### What this task involves
Find every line in the records that holds the string "resolution". Copy each one.

### Exercise inputs
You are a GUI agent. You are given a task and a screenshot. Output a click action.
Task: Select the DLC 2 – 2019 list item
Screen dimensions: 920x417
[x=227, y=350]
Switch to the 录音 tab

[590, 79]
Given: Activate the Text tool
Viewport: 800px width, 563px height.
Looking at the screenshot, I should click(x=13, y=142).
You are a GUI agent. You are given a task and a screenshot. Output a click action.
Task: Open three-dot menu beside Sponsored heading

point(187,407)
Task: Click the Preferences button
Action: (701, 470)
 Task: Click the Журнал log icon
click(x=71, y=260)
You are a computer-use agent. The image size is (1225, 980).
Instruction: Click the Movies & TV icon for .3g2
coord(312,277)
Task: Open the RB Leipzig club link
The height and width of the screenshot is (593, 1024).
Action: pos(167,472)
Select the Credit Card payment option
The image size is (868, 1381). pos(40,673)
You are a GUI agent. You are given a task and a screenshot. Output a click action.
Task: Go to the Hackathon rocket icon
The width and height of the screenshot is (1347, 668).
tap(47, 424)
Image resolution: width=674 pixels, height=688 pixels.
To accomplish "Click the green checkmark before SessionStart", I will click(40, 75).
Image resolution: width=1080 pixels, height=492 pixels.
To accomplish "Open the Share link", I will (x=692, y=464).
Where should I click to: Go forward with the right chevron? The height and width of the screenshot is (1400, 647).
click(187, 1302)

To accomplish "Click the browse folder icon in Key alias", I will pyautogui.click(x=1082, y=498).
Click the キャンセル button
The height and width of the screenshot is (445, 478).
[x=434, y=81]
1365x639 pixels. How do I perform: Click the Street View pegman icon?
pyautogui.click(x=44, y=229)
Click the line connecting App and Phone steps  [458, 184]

### Written answer
Image resolution: width=674 pixels, height=688 pixels.
Image resolution: width=1080 pixels, height=492 pixels.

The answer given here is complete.